» **COMPLETE THE FOLLOWING**
**1.** In the division-versus-multiplication text, what does replacing the per-iteration divide with a multiply sacrifice?
**2.** Write out everything in the division-versus-multiplication text from "cmake -S . -B" down to "within the loop.", switching "reciprocal" to "inverse".
**3.** Resume the text on floating-point division versus multiplication after its last sentence.

» **PROVIDED TEXT**
|---|

Division or multiplication

Overview

On many CPUs, floating-point division is much slower than multiplication, see discussion here. Thus, when dividing by the same denominator in a loop, one might consider replacing x / y with a x * z where z = 1 / y is computed outside of the loop. This sacrifices some accuracy (due to the round-off error from computing z) in order to replace the per-iteration divide with a multiply. The question is, does this actually have an impact?

To build, use the usual CMake process:

cmake -S . -B build -DCMAKE_BUILD_TYPE=Release
cmake --build build

Basic test

We test the speed of iterating over an array and dividing its contents by a constant. This is a pretty common pattern in tatami, and while usually more operations are involved, we'll keep things simple here. We compare to the alternative, i.e., compute the reciprocal and use it to multiply each array element within the loop.

|---|

» **RECORD EXTRACTS**
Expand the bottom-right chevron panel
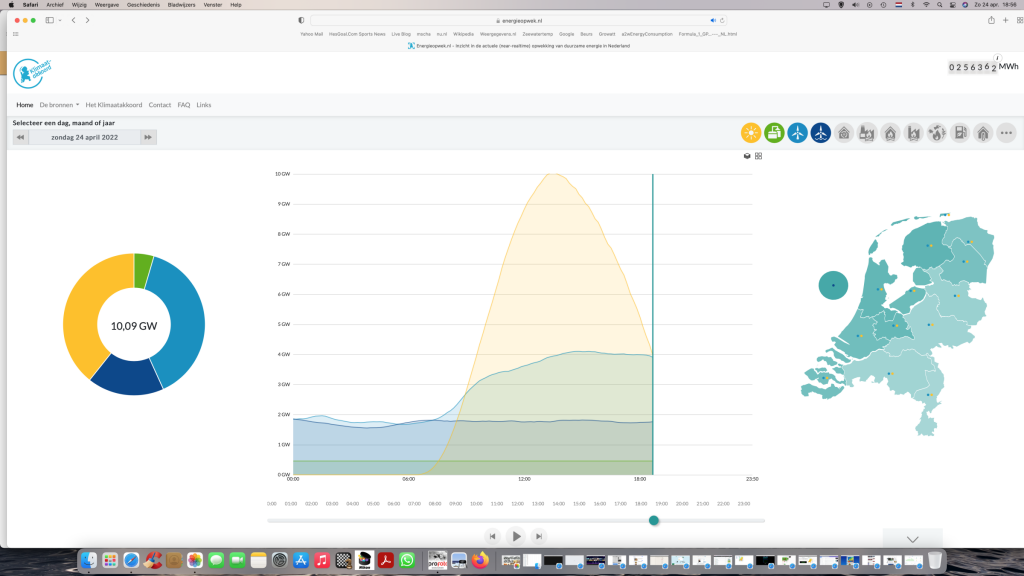 click(x=912, y=539)
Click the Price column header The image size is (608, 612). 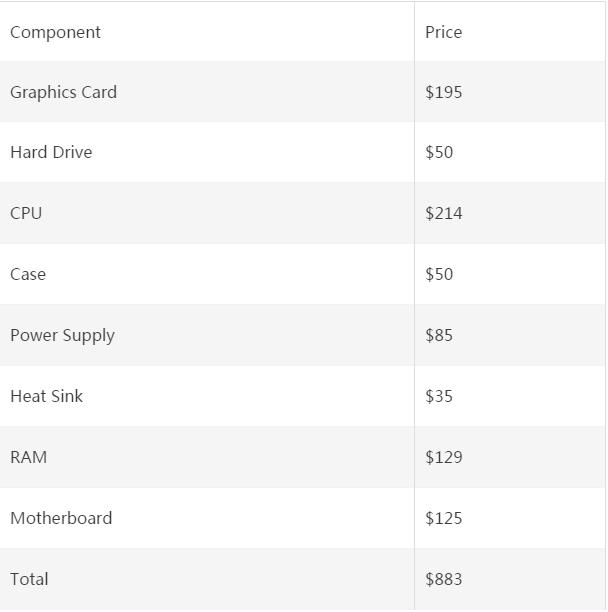[444, 32]
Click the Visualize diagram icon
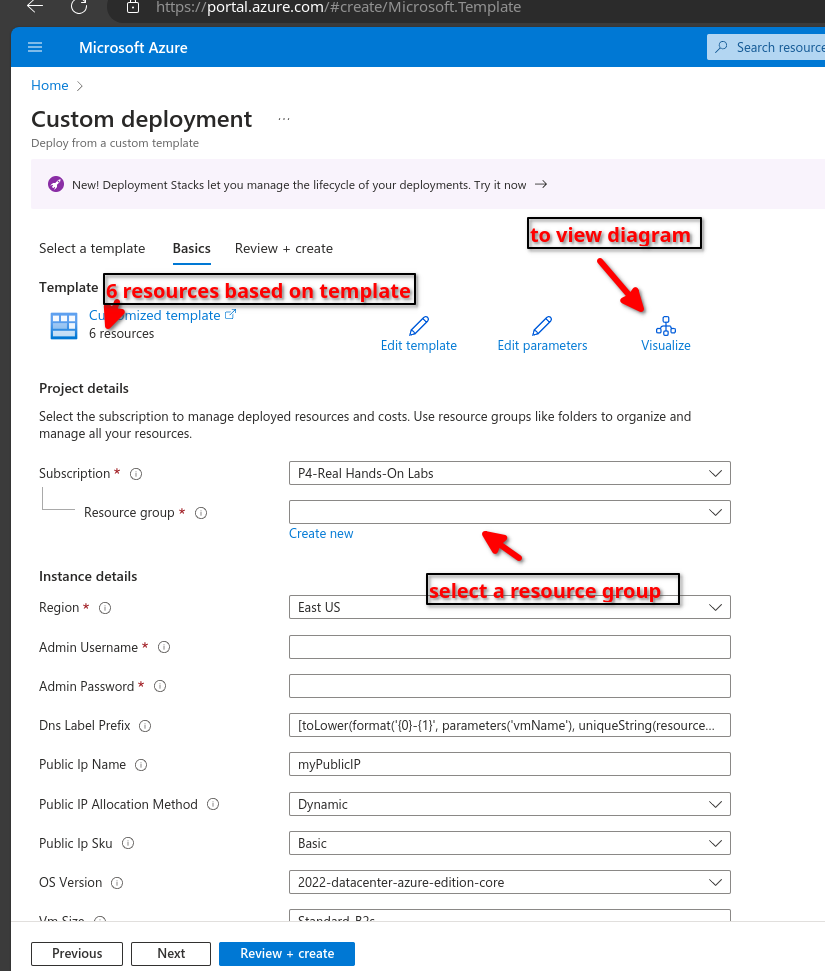The image size is (825, 971). pos(665,326)
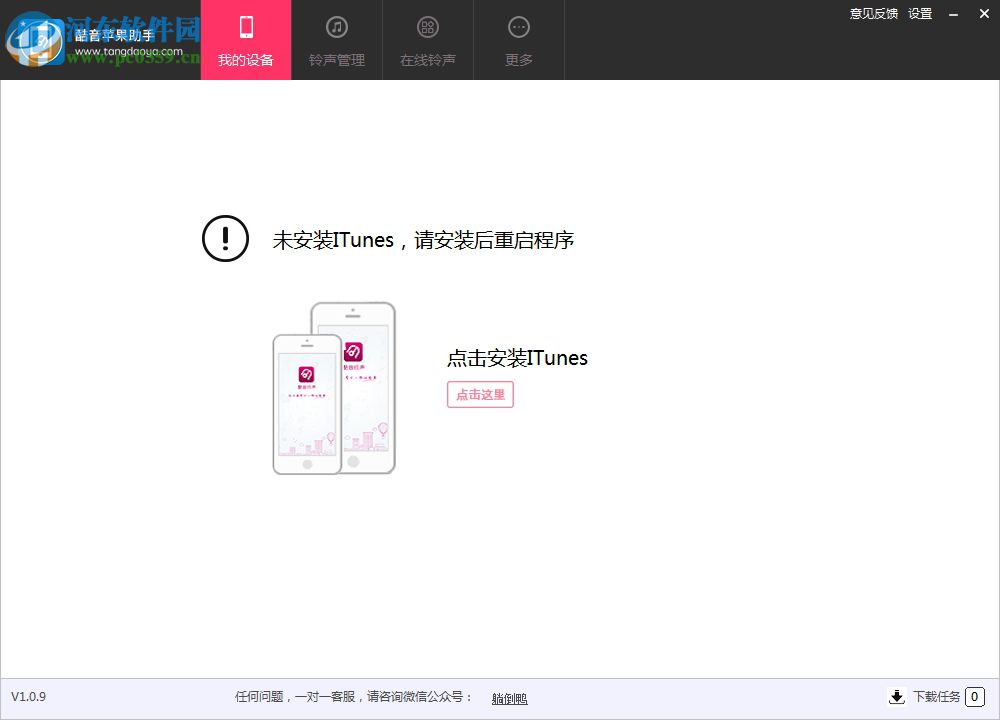This screenshot has height=720, width=1000.
Task: Click the 更多 ellipsis icon
Action: point(518,25)
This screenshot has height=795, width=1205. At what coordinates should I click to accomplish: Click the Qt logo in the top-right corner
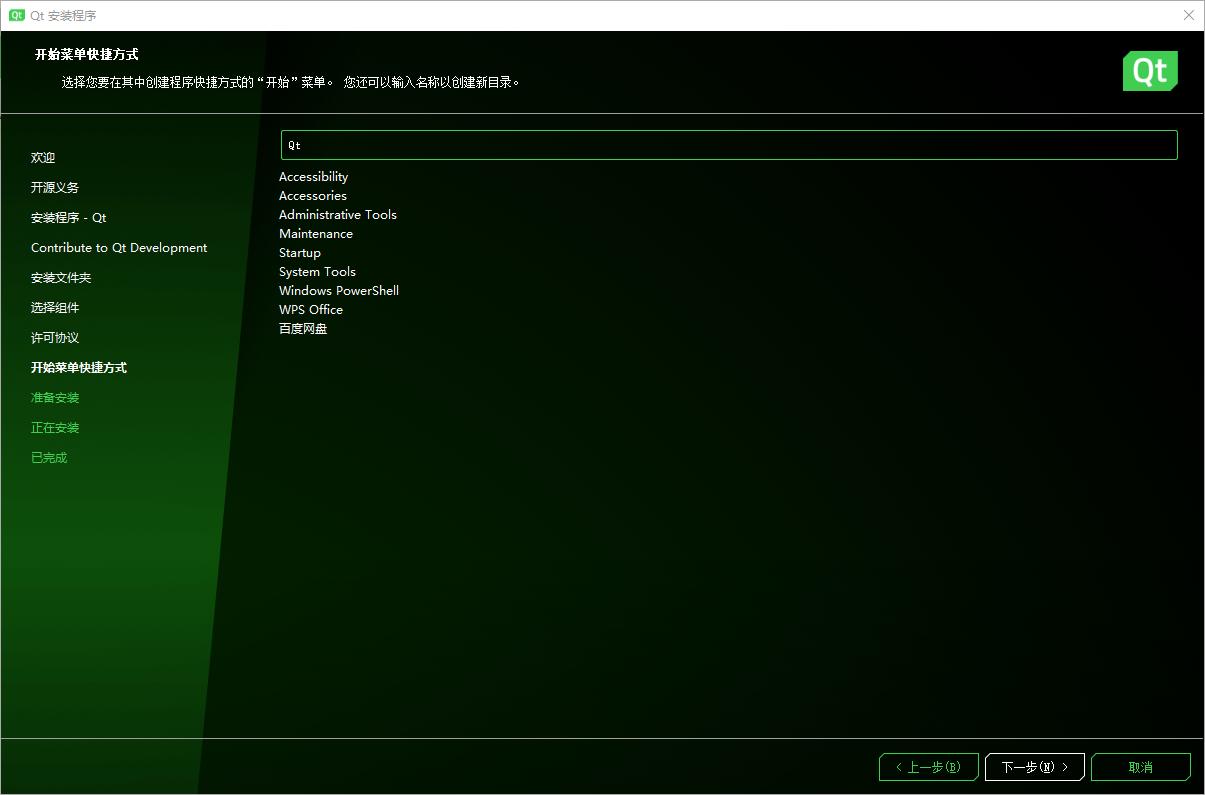pos(1149,70)
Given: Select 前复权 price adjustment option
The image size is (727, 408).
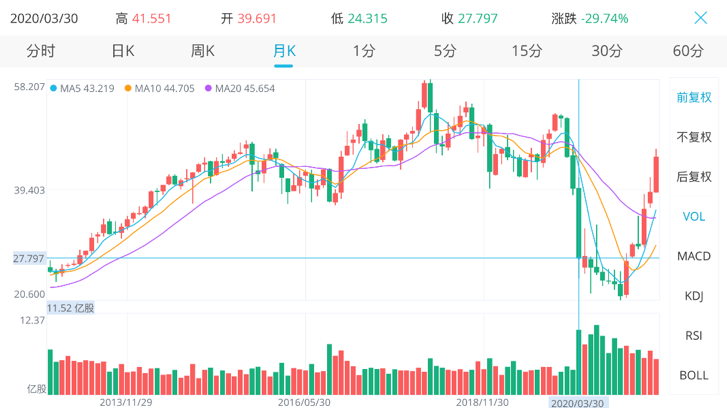Looking at the screenshot, I should (693, 97).
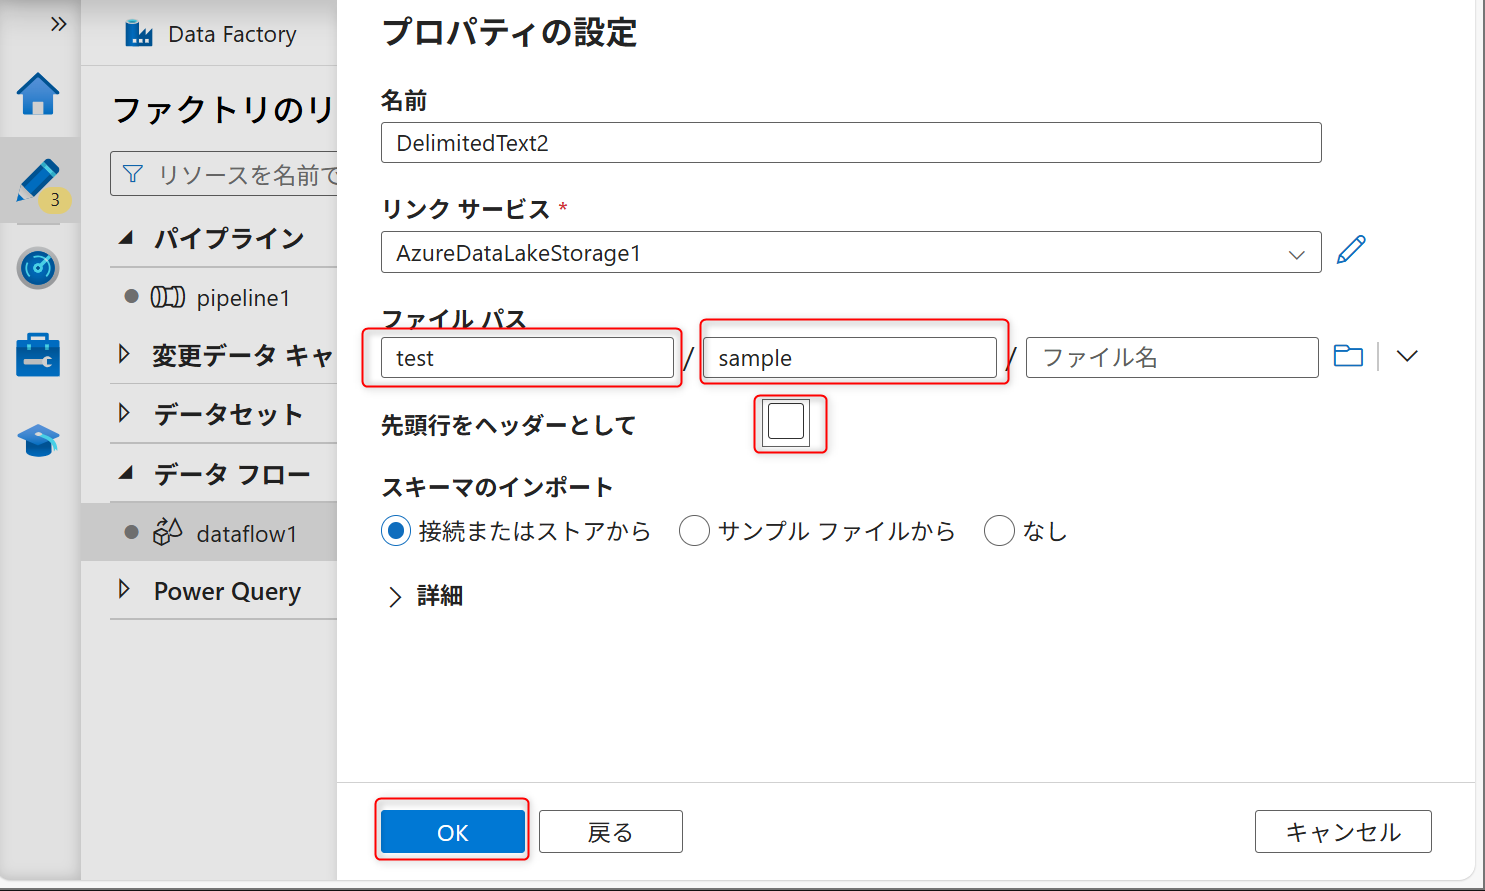1485x891 pixels.
Task: Open the chevron next to the folder icon
Action: [x=1407, y=355]
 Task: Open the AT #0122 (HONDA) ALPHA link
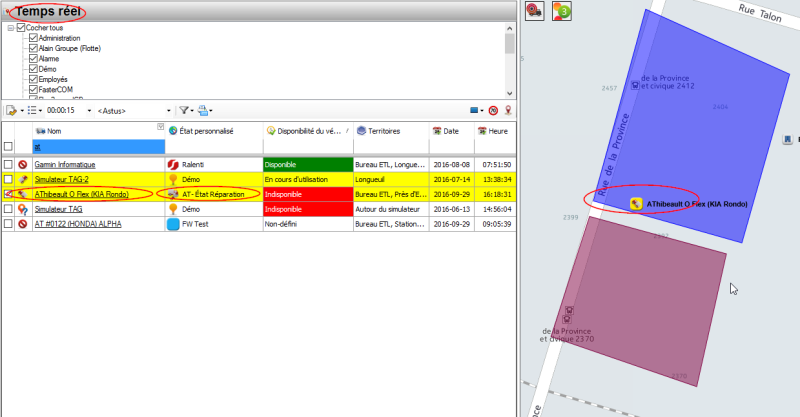pyautogui.click(x=78, y=225)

|---|

» **RESULTS OF THE EXERCISE**
**1.** Some accuracy, due to the round-off error from computing z.

**2.**
cmake -S . -B build -DCMAKE_BUILD_TYPE=Release
cmake --build build

Basic test

We test the speed of iterating over an array and dividing its contents by a constant. This is a pretty common pattern in tatami, and while usually more operations are involved, we'll keep things simple here. We compare to the alternative, i.e., compute the inverse and use it to multiply each array element within the loop.

**3.**
On an Intel i7-8850H, we get:

$ ./build/basic
Division:      	0.0137299 ± 1.95084e-05
Multiplication:	0.0136978 ± 3.16613e-05

On a Mac M2, we get:

$ ./build/basic
Division:      	0.00203902 ± 0.000123369
Multiplication:	0.00200791 ± 8.85522e-05

Not much effect, it seems. I'd guess that the CPU is bottlenecked by reading the array from main memory, such that the speed of the actual operation doesn't matter.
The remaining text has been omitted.